Ground source heat pumps are designed to heat and cool

Ground source heat pumps can be used for heating and cooling buildings virtually anywhere. To understand how ground source heat pumps work, keep in mind that heat always flows spontaneously from warmer to cooler regions. A heat pump is designed to reverse the process. It "pumps" thermal energy from a cooler region to a warmer region—reversing the natural flow of heat.

The technology is like a refrigerator, moving thermal energy from a cooler region (the freezer) to a warmer region. Ground source heat pumps work the same way, except that its heat source is the warmth of the earth. The process of elevating low-temperature heat to over 100°F and transferring it indoors involves a cycle of evaporation, compression, condensation and expansion. A refrigerant is used as the heat-transfer medium which circulates within the heat pump. The cycle starts as the cold, liquid refrigerant passes through a heat exchanger (evaporator) and absorbs heat from the low-temperature source (fluid from the ground loop).

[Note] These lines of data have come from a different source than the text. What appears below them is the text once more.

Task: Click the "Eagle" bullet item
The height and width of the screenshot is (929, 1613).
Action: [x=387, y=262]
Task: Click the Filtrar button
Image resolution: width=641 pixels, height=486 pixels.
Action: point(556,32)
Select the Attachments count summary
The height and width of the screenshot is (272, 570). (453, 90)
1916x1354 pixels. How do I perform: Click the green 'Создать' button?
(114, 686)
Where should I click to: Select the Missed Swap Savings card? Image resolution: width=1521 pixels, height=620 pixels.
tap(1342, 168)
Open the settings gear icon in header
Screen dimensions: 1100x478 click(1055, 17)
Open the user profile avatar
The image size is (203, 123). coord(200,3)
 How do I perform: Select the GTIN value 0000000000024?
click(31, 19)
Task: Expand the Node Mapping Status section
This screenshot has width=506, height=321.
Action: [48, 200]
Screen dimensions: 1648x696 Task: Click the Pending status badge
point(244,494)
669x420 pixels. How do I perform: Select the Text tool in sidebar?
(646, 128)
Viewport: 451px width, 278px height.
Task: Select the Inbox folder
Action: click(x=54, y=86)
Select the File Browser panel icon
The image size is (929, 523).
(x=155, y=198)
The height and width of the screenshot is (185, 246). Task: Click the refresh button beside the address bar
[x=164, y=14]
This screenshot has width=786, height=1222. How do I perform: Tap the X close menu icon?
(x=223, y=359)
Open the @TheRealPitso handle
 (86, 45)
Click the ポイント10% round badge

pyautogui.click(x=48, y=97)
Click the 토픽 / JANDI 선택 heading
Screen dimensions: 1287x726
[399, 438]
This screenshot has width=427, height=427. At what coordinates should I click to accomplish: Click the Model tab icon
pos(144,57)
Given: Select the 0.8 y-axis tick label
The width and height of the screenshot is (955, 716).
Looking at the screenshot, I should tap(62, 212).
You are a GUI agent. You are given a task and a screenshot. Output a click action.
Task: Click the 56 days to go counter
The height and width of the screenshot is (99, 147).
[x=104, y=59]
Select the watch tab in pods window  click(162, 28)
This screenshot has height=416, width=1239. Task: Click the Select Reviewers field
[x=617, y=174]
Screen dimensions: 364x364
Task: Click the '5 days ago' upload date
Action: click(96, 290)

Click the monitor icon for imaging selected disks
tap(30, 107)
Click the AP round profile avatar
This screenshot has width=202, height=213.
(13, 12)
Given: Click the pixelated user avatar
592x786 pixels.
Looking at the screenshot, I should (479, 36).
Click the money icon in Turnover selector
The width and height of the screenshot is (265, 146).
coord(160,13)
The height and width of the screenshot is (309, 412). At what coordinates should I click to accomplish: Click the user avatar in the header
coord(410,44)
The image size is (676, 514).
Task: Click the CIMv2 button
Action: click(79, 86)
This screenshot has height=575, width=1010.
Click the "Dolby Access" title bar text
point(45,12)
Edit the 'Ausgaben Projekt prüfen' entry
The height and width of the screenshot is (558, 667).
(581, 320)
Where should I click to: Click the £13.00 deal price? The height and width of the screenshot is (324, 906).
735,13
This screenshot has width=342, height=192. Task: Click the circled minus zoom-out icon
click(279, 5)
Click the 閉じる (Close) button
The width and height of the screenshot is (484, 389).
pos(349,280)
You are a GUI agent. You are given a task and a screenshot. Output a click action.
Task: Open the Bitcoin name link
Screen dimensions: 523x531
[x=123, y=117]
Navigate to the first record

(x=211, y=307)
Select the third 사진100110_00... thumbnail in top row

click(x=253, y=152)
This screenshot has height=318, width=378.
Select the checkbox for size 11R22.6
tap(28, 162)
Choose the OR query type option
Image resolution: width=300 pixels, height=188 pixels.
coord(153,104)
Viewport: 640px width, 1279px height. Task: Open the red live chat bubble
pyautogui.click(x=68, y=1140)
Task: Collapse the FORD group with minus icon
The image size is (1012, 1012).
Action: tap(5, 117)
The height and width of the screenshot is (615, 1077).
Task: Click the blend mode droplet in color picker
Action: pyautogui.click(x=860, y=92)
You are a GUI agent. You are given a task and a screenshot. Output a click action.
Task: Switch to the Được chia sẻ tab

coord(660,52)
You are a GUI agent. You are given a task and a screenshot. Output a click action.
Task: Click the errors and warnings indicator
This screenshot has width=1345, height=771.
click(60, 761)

The refrigerant evaporates into a gas as heat is absorbed. The gaseous refrigerant then passes through a compressor where the refrigerant is pressurized, raising its temperature to more than 180°F. The hot gas then circulates through a refrigerant-to-air heat exchanger where heat is removed and pumped into the building at about 100°F. When it loses the heat, the refrigerant changes back to a liquid. The liquid is cooled as it passes through an expansion valve and begins the process again. To work as an air conditioner, the system's flow is reversed.

The geothermal loop

The component that is unique to a geothermal heat pump is a large loop of piping that is buried beneath the ground. Fluid, usually a water and antifreeze solution, circulates through the piping. When ground source heat pumps are used to heat the house cool fluid is circulated through the loop. As the fluid passes through the loop, thermal energy flows from the warmer ground to the cooler fluid because thermal energy spontaneously flows from warmer to cooler regions.

By the time the fluid has circulated throughout the loop it is at roughly the same temperature as the soil. This warmed fluid is pumped inside the building, where a refrigerator-like piece of machinery extracts thermal energy from the fluid and transfers it to the air in the building. Extracting thermal energy from the fluid in the loop causes the temperature of the fluid to drop. Finally, the cooled fluid is pumped back through the loop in order to absorb more thermal energy from the ground.

During the summer months, most ground source heat pumps can extract thermal energy from the air inside a building and move the energy into the ground outside via the same loop of circulating fluid.

Ground source heat pumps provide significant energy savings

Savings of more than 75 percent when compared to electric baseboard heating and between 30 and 60 percent relative to other methods of heating and cooling. The most serious disadvantage of ground source heat pumps is that they tend to be more expensive to install than more conventional heating and air conditioning units. The extra expense can be amortized in as little as 3 or 4 years for some systems though most installations carry a longer pay-off period. Eventually all geothermal heat pumps provide savings that accrue as lower-than-normal utility bills. As energy prices continue to rise, however, that difference will become less significant.